On the precipice of the dot-com crash, Berkshire’s share price peaked at $76,400 in April of 1999. Berkshire experienced a very rapid decline compared to other indexes, declining to $44,000 in February of 2000 which represents a 42.4% decline in value. Although Berkshire recovered a significant amount of their capital back the following year, they didn’t manage to break-even again until October of 2003. This implies that Berkshire investors were without profit on their investment for 4 years and 6 months.

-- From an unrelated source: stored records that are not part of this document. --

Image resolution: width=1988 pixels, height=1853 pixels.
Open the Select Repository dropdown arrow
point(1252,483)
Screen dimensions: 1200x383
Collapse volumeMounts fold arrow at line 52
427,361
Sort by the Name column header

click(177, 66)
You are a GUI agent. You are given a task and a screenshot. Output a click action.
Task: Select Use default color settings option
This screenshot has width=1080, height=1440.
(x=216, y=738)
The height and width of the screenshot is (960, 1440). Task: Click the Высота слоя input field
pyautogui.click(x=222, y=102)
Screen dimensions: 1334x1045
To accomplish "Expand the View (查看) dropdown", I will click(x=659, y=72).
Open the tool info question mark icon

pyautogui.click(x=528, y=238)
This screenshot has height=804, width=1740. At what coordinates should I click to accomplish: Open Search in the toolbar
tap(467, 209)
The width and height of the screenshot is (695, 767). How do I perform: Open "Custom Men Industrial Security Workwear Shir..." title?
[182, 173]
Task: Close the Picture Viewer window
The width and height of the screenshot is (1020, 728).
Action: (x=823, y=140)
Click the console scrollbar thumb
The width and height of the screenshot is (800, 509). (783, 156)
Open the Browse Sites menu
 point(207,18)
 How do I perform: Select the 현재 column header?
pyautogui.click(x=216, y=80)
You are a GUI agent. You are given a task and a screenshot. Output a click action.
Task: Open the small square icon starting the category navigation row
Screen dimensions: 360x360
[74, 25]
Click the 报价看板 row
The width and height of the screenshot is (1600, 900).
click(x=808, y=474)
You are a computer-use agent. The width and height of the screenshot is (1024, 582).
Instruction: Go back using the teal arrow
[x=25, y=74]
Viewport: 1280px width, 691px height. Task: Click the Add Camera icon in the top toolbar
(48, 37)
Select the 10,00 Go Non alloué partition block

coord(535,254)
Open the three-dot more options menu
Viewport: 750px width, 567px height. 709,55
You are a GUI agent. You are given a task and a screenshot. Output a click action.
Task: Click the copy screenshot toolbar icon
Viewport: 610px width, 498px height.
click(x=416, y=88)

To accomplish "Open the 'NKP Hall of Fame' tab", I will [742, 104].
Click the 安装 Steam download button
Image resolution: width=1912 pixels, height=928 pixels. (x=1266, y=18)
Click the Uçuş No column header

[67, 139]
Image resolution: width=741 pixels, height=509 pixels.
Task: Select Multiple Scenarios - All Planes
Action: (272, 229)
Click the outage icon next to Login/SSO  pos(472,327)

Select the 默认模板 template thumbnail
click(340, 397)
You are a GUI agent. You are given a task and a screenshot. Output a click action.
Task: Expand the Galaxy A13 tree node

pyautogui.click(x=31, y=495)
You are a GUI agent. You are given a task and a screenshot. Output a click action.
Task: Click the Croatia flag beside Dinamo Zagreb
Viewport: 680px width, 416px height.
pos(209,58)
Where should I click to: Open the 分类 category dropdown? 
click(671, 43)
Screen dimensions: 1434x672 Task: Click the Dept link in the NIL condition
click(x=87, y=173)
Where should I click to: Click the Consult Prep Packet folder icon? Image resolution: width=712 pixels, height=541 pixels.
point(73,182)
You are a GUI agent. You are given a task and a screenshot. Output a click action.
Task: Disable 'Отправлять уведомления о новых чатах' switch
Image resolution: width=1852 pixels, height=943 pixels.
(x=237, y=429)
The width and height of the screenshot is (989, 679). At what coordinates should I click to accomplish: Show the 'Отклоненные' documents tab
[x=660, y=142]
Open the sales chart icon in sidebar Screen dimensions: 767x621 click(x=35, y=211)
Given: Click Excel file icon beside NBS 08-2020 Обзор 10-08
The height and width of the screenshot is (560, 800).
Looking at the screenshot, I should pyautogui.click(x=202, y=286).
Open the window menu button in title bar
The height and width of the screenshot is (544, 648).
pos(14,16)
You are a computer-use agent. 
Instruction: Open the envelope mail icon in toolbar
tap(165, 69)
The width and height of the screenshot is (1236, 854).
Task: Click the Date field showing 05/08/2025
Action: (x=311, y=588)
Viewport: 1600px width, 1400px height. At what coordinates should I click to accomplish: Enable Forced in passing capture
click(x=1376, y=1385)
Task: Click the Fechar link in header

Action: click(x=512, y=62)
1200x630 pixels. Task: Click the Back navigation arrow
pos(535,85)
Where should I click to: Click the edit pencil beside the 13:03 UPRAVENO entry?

On the contrary, gold displayed phenomenal returns throughout the same time frame. Gold started at $286.60/ounce and had increased to $293.65/ounce, while Berkshire had experienced a 42.4% decline in value. This implies that gold experienced a 2.5% increase which would have provided investors excellent protection of capital during the crash. However, the sheer power of gold is displayed when evaluating the 4-year,6-month time frame it took for Berkshire to break-even. On October of 2003, gold had appreciated to $386.25/ounce which represents a 34.8% increase in value, while Berkshire had just managed to surpass break-even again.
Additionally, prior to the 2008 financial crisis, Berkshire peaked at $141,600 in December of 2007. Once again, Berkshire experienced a rapid decline in share price during the recession as share prices decreased to $78,600 in February of 2009. This indicates that investors would have lost 44.5% of their capital invested in a little over one year. The true damage of the recession is witnessed by the break-even duration for Berkshire as investors wouldn’t have achieved break-even until January of 2013 which surpasses the break-even time required after the 1999 crash.
How did gold perform during the exact same time frame? Gold started at $833.75/ounce and increased to $952/ounce which represents a 14.2% increase. Yes, you read that correctly. While Berkshire experienced a 44.5% decline in share price, gold continued to provide investors with excellent returns of 14.2%. However, the true power of gold in once again displayed when evaluating the break-even time frame experienced for Berkshire. By the time Berkshire had achieved break-even again in January of 2013, gold continued its meteoric rise to $1,664.75/ounce which represents a 100% increase in value for holders of gold. An evaluation of current economic conditions warrants concerns that we are on the precipice of a bubble once again. Our analysis of the last two recessionary periods identifies that gold provides superior returns compared to the greatest investor during times of economic uncertainty.
In conclusion, the final analysis over the time clearly illustrates that investing in gold provides superior returns in comparison to value and growth stocks. Warren Buffett’s Berkshire Hathaway outperformed its respective index as well as growth stocks, however it could have performed even better with gold. Gold is being more and more appreciated by traditional investors, obviously because gold unequivocally secures the most superior returns. It is evident more than ever, that the past performance and past results in the current global financial markets cannot produce desired future results. and continue to slide downward over time.
The most important fact in today’s market is that traditional investments are neither balanced nor fully diversified. They typically omit one of the best-performing asset class – gold.
Today many of the world’s leading financial experts believe that the next correction will be much worse than the 2008 Crash. At the same time, we are in the early stages of seeing a massive surge of gold price from the bottom of $1,060.20 in 2015 into the $1,580 today.